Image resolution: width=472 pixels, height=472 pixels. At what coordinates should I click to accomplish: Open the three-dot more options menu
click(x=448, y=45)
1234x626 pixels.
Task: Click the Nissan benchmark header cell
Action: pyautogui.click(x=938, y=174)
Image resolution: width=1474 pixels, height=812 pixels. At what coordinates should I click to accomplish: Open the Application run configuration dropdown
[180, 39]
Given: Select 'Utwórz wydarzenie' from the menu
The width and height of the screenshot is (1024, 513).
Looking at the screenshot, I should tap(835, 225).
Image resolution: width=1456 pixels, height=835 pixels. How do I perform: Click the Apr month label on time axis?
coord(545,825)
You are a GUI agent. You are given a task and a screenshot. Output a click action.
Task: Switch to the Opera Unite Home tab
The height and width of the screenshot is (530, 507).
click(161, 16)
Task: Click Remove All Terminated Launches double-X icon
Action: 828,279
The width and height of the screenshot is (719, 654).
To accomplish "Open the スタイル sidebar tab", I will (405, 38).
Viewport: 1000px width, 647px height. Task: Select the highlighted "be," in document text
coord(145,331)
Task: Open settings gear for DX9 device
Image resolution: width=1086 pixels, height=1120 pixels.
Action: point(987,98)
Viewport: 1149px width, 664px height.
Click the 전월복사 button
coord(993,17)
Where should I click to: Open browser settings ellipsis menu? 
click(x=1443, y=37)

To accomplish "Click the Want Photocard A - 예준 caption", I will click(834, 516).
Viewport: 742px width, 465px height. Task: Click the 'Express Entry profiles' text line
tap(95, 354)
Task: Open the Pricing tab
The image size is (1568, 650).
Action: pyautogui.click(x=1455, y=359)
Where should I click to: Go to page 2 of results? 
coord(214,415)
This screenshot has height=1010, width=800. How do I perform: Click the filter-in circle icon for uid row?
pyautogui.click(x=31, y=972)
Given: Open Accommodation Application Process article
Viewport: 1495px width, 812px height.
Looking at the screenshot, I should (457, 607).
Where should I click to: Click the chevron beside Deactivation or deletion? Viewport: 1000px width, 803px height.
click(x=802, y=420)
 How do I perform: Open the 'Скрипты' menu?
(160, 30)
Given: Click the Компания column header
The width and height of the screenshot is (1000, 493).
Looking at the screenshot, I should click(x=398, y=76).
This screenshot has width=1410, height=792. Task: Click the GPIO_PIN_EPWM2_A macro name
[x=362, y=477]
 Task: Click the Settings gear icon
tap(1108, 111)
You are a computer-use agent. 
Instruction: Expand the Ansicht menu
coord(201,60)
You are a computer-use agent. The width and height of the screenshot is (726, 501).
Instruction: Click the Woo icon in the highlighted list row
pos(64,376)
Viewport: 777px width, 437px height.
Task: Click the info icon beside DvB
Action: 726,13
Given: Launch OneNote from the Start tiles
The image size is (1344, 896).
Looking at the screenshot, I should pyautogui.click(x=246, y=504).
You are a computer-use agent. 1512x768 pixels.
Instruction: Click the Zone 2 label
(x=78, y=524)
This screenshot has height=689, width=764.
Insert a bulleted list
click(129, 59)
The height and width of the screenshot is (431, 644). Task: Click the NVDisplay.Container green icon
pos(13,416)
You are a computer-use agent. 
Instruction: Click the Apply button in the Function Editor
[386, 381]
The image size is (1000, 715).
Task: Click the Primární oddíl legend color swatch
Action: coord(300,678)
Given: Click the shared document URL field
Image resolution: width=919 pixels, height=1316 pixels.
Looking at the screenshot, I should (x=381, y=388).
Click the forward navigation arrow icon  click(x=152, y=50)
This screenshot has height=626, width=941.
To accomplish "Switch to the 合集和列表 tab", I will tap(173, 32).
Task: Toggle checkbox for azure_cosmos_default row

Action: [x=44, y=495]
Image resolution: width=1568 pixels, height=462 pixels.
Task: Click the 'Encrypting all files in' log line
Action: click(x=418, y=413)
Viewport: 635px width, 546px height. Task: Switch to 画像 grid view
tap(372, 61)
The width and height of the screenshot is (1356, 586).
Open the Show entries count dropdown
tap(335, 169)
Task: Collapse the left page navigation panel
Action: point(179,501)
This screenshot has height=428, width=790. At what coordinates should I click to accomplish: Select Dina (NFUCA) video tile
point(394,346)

▶ [YOUR ASSIGNMENT]: The job here is to write out all the entries again exactly.

▶ [TASK OUTPUT]:
Image resolution: width=472 pixels, height=472 pixels. At what coordinates should I click to accomplish: Open the three-dot more options menu
click(x=448, y=45)
1234x626 pixels.
Task: Click the Nissan benchmark header cell
Action: pyautogui.click(x=938, y=174)
Image resolution: width=1474 pixels, height=812 pixels. At what coordinates should I click to accomplish: Open the Application run configuration dropdown
[180, 39]
Given: Select 'Utwórz wydarzenie' from the menu
The width and height of the screenshot is (1024, 513).
Looking at the screenshot, I should tap(835, 225).
Image resolution: width=1456 pixels, height=835 pixels. How do I perform: Click the Apr month label on time axis?
coord(545,825)
You are a GUI agent. You are given a task and a screenshot. Output a click action.
Task: Switch to the Opera Unite Home tab
The height and width of the screenshot is (530, 507).
click(161, 16)
Task: Click Remove All Terminated Launches double-X icon
Action: 828,279
The width and height of the screenshot is (719, 654).
To accomplish "Open the スタイル sidebar tab", I will (405, 38).
Viewport: 1000px width, 647px height. Task: Select the highlighted "be," in document text
coord(145,331)
Task: Open settings gear for DX9 device
Image resolution: width=1086 pixels, height=1120 pixels.
Action: point(987,98)
Viewport: 1149px width, 664px height.
Click the 전월복사 button
coord(993,17)
Where should I click to: Open browser settings ellipsis menu? 
click(x=1443, y=37)

To accomplish "Click the Want Photocard A - 예준 caption", I will click(834, 516).
Viewport: 742px width, 465px height. Task: Click the 'Express Entry profiles' text line
tap(95, 354)
Task: Open the Pricing tab
The image size is (1568, 650).
Action: pyautogui.click(x=1455, y=359)
Where should I click to: Go to page 2 of results? 
coord(214,415)
This screenshot has height=1010, width=800. How do I perform: Click the filter-in circle icon for uid row?
pyautogui.click(x=31, y=972)
Given: Open Accommodation Application Process article
Viewport: 1495px width, 812px height.
Looking at the screenshot, I should (457, 607).
Where should I click to: Click the chevron beside Deactivation or deletion? Viewport: 1000px width, 803px height.
click(x=802, y=420)
 How do I perform: Open the 'Скрипты' menu?
(160, 30)
Given: Click the Компания column header
The width and height of the screenshot is (1000, 493).
Looking at the screenshot, I should click(x=398, y=76).
This screenshot has width=1410, height=792. Task: Click the GPIO_PIN_EPWM2_A macro name
[x=362, y=477]
 Task: Click the Settings gear icon
tap(1108, 111)
You are a computer-use agent. 
Instruction: Expand the Ansicht menu
coord(201,60)
You are a computer-use agent. The width and height of the screenshot is (726, 501).
Instruction: Click the Woo icon in the highlighted list row
pos(64,376)
Viewport: 777px width, 437px height.
Task: Click the info icon beside DvB
Action: 726,13
Given: Launch OneNote from the Start tiles
The image size is (1344, 896).
Looking at the screenshot, I should pyautogui.click(x=246, y=504).
You are a computer-use agent. 1512x768 pixels.
Instruction: Click the Zone 2 label
(x=78, y=524)
This screenshot has height=689, width=764.
Insert a bulleted list
click(129, 59)
The height and width of the screenshot is (431, 644). Task: Click the NVDisplay.Container green icon
pos(13,416)
You are a computer-use agent. 
Instruction: Click the Apply button in the Function Editor
[386, 381]
The image size is (1000, 715).
Task: Click the Primární oddíl legend color swatch
Action: coord(300,678)
Given: Click the shared document URL field
Image resolution: width=919 pixels, height=1316 pixels.
Looking at the screenshot, I should (x=381, y=388).
Click the forward navigation arrow icon  click(x=152, y=50)
This screenshot has height=626, width=941.
To accomplish "Switch to the 合集和列表 tab", I will tap(173, 32).
Task: Toggle checkbox for azure_cosmos_default row

Action: [x=44, y=495]
Image resolution: width=1568 pixels, height=462 pixels.
Task: Click the 'Encrypting all files in' log line
Action: click(x=418, y=413)
Viewport: 635px width, 546px height. Task: Switch to 画像 grid view
tap(372, 61)
The width and height of the screenshot is (1356, 586).
Open the Show entries count dropdown
tap(335, 169)
Task: Collapse the left page navigation panel
Action: point(179,501)
This screenshot has height=428, width=790. At what coordinates should I click to accomplish: Select Dina (NFUCA) video tile
point(394,346)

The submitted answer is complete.